- Directive -
Could you output the data below as a Markdown table with the columns Row and Line, one numbered row per line, with blank lines left out?

- Source material -

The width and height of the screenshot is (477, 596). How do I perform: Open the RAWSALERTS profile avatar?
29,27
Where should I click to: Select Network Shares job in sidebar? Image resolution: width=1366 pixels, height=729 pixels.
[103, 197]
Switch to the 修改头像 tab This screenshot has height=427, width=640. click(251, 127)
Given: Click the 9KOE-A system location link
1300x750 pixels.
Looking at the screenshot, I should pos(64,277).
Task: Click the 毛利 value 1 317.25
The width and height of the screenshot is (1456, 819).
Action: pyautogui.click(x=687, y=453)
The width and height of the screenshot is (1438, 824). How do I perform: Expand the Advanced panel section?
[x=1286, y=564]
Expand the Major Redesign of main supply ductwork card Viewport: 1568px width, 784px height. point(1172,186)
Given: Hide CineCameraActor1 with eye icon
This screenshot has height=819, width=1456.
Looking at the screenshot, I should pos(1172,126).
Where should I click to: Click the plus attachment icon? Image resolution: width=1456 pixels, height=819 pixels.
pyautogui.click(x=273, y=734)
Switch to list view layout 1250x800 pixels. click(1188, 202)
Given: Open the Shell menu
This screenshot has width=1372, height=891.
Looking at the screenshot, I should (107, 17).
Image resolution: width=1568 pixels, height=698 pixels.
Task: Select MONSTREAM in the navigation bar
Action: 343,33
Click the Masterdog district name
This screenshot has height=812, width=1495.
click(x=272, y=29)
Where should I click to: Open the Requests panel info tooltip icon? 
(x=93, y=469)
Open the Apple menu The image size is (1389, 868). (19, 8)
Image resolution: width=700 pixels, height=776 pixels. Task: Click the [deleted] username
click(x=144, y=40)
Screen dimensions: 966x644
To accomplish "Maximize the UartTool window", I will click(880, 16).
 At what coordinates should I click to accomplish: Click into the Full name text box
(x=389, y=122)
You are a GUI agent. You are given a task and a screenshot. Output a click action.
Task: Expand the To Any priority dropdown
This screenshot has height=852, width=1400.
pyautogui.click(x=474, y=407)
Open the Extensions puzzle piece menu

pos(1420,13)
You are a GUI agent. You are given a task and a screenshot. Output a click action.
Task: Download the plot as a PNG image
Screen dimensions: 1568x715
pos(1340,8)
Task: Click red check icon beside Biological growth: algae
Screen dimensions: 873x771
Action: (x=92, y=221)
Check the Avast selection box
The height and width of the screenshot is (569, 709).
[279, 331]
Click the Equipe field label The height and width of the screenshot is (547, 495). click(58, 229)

- Exercise solution -
| Row | Line |
|---|---|
| 1 | The width and height of the screenshot is (477, 596). How do I perform: Open the RAWSALERTS profile avatar? |
| 2 | 29,27 |
| 3 | Where should I click to: Select Network Shares job in sidebar? Image resolution: width=1366 pixels, height=729 pixels. |
| 4 | [103, 197] |
| 5 | Switch to the 修改头像 tab This screenshot has height=427, width=640. click(251, 127) |
| 6 | Given: Click the 9KOE-A system location link |
| 7 | 1300x750 pixels. |
| 8 | Looking at the screenshot, I should pos(64,277). |
| 9 | Task: Click the 毛利 value 1 317.25 |
| 10 | The width and height of the screenshot is (1456, 819). |
| 11 | Action: pyautogui.click(x=687, y=453) |
| 12 | The width and height of the screenshot is (1438, 824). How do I perform: Expand the Advanced panel section? |
| 13 | [x=1286, y=564] |
| 14 | Expand the Major Redesign of main supply ductwork card Viewport: 1568px width, 784px height. point(1172,186) |
| 15 | Given: Hide CineCameraActor1 with eye icon |
| 16 | This screenshot has height=819, width=1456. |
| 17 | Looking at the screenshot, I should pos(1172,126). |
| 18 | Where should I click to: Click the plus attachment icon? Image resolution: width=1456 pixels, height=819 pixels. |
| 19 | pyautogui.click(x=273, y=734) |
| 20 | Switch to list view layout 1250x800 pixels. click(1188, 202) |
| 21 | Given: Open the Shell menu |
| 22 | This screenshot has width=1372, height=891. |
| 23 | Looking at the screenshot, I should (107, 17). |
| 24 | Image resolution: width=1568 pixels, height=698 pixels. |
| 25 | Task: Select MONSTREAM in the navigation bar |
| 26 | Action: 343,33 |
| 27 | Click the Masterdog district name |
| 28 | This screenshot has height=812, width=1495. |
| 29 | click(x=272, y=29) |
| 30 | Where should I click to: Open the Requests panel info tooltip icon?  |
| 31 | (x=93, y=469) |
| 32 | Open the Apple menu The image size is (1389, 868). (19, 8) |
| 33 | Image resolution: width=700 pixels, height=776 pixels. Task: Click the [deleted] username |
| 34 | click(x=144, y=40) |
| 35 | Screen dimensions: 966x644 |
| 36 | To accomplish "Maximize the UartTool window", I will click(880, 16). |
| 37 |  At what coordinates should I click to accomplish: Click into the Full name text box |
| 38 | (x=389, y=122) |
| 39 | You are a GUI agent. You are given a task and a screenshot. Output a click action. |
| 40 | Task: Expand the To Any priority dropdown |
| 41 | This screenshot has height=852, width=1400. |
| 42 | pyautogui.click(x=474, y=407) |
| 43 | Open the Extensions puzzle piece menu |
| 44 | pos(1420,13) |
| 45 | You are a GUI agent. You are given a task and a screenshot. Output a click action. |
| 46 | Task: Download the plot as a PNG image |
| 47 | Screen dimensions: 1568x715 |
| 48 | pos(1340,8) |
| 49 | Task: Click red check icon beside Biological growth: algae |
| 50 | Screen dimensions: 873x771 |
| 51 | Action: (x=92, y=221) |
| 52 | Check the Avast selection box |
| 53 | The height and width of the screenshot is (569, 709). |
| 54 | [279, 331] |
| 55 | Click the Equipe field label The height and width of the screenshot is (547, 495). click(58, 229) |